Stored data:
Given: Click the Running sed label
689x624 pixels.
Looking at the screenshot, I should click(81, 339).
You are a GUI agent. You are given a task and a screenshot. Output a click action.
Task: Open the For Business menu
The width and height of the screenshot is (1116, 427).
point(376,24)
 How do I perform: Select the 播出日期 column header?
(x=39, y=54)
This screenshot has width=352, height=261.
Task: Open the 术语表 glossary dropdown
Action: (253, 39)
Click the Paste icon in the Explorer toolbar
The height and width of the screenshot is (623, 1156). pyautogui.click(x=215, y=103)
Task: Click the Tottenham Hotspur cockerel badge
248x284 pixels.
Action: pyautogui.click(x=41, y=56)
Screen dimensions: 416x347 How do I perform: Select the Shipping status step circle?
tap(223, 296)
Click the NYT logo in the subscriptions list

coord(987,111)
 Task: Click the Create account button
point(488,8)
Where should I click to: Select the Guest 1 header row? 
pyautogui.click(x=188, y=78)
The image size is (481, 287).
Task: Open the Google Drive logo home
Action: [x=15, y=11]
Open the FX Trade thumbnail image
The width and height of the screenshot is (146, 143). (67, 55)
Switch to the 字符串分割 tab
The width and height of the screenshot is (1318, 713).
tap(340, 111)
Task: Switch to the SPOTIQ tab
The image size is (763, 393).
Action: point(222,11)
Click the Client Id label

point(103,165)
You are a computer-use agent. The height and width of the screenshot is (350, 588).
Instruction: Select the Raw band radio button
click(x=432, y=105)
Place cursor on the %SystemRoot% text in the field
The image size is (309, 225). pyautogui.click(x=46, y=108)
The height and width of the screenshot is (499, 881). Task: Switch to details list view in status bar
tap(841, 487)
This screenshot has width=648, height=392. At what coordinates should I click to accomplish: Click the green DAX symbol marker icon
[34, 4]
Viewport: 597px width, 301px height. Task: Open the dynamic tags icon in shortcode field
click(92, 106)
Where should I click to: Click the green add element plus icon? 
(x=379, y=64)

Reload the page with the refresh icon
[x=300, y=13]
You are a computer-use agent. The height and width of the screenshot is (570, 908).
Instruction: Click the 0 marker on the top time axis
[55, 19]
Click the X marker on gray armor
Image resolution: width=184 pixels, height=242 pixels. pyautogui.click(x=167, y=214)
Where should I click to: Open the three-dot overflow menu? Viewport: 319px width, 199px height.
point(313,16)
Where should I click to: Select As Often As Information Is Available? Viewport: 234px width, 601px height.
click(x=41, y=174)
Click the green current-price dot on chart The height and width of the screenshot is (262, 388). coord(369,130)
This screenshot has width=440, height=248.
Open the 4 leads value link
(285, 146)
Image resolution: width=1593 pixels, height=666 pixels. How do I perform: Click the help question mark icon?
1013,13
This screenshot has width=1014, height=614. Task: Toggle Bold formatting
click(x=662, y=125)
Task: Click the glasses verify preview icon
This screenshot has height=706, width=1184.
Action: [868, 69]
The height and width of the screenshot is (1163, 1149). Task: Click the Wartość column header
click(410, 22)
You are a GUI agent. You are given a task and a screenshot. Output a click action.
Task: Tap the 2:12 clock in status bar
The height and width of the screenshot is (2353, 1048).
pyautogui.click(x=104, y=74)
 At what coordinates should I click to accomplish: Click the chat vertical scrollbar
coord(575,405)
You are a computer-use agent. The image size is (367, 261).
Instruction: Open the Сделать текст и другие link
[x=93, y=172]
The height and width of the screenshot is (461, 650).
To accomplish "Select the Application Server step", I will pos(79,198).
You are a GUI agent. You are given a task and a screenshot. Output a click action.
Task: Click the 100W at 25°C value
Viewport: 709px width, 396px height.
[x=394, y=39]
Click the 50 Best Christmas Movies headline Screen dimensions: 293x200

■ Aim of the task:
Return every line above exactly.

■ The answer:
Given: Click the Running sed label
689x624 pixels.
Looking at the screenshot, I should click(81, 339).
You are a GUI agent. You are given a task and a screenshot. Output a click action.
Task: Open the For Business menu
The width and height of the screenshot is (1116, 427).
point(376,24)
 How do I perform: Select the 播出日期 column header?
(x=39, y=54)
This screenshot has width=352, height=261.
Task: Open the 术语表 glossary dropdown
Action: (253, 39)
Click the Paste icon in the Explorer toolbar
The height and width of the screenshot is (623, 1156). pyautogui.click(x=215, y=103)
Task: Click the Tottenham Hotspur cockerel badge
248x284 pixels.
Action: pyautogui.click(x=41, y=56)
Screen dimensions: 416x347 How do I perform: Select the Shipping status step circle?
tap(223, 296)
Click the NYT logo in the subscriptions list

coord(987,111)
 Task: Click the Create account button
point(488,8)
Where should I click to: Select the Guest 1 header row? 
pyautogui.click(x=188, y=78)
The image size is (481, 287).
Task: Open the Google Drive logo home
Action: [x=15, y=11]
Open the FX Trade thumbnail image
The width and height of the screenshot is (146, 143). (67, 55)
Switch to the 字符串分割 tab
The width and height of the screenshot is (1318, 713).
tap(340, 111)
Task: Switch to the SPOTIQ tab
The image size is (763, 393).
Action: point(222,11)
Click the Client Id label

point(103,165)
You are a computer-use agent. The height and width of the screenshot is (350, 588).
Instruction: Select the Raw band radio button
click(x=432, y=105)
Place cursor on the %SystemRoot% text in the field
The image size is (309, 225). pyautogui.click(x=46, y=108)
The height and width of the screenshot is (499, 881). Task: Switch to details list view in status bar
tap(841, 487)
This screenshot has width=648, height=392. At what coordinates should I click to accomplish: Click the green DAX symbol marker icon
[34, 4]
Viewport: 597px width, 301px height. Task: Open the dynamic tags icon in shortcode field
click(92, 106)
Where should I click to: Click the green add element plus icon? 
(x=379, y=64)

Reload the page with the refresh icon
[x=300, y=13]
You are a computer-use agent. The height and width of the screenshot is (570, 908).
Instruction: Click the 0 marker on the top time axis
[55, 19]
Click the X marker on gray armor
Image resolution: width=184 pixels, height=242 pixels. pyautogui.click(x=167, y=214)
Where should I click to: Open the three-dot overflow menu? Viewport: 319px width, 199px height.
point(313,16)
Where should I click to: Select As Often As Information Is Available? Viewport: 234px width, 601px height.
click(x=41, y=174)
Click the green current-price dot on chart The height and width of the screenshot is (262, 388). coord(369,130)
This screenshot has width=440, height=248.
Open the 4 leads value link
(285, 146)
Image resolution: width=1593 pixels, height=666 pixels. How do I perform: Click the help question mark icon?
1013,13
This screenshot has width=1014, height=614. Task: Toggle Bold formatting
click(x=662, y=125)
Task: Click the glasses verify preview icon
This screenshot has height=706, width=1184.
Action: [868, 69]
The height and width of the screenshot is (1163, 1149). Task: Click the Wartość column header
click(410, 22)
You are a GUI agent. You are given a task and a screenshot. Output a click action.
Task: Tap the 2:12 clock in status bar
The height and width of the screenshot is (2353, 1048).
pyautogui.click(x=104, y=74)
 At what coordinates should I click to accomplish: Click the chat vertical scrollbar
coord(575,405)
You are a computer-use agent. The image size is (367, 261).
Instruction: Open the Сделать текст и другие link
[x=93, y=172]
The height and width of the screenshot is (461, 650).
To accomplish "Select the Application Server step", I will pos(79,198).
You are a GUI agent. You are given a task and a screenshot. Output a click action.
Task: Click the 100W at 25°C value
Viewport: 709px width, 396px height.
[x=394, y=39]
Click the 50 Best Christmas Movies headline Screen dimensions: 293x200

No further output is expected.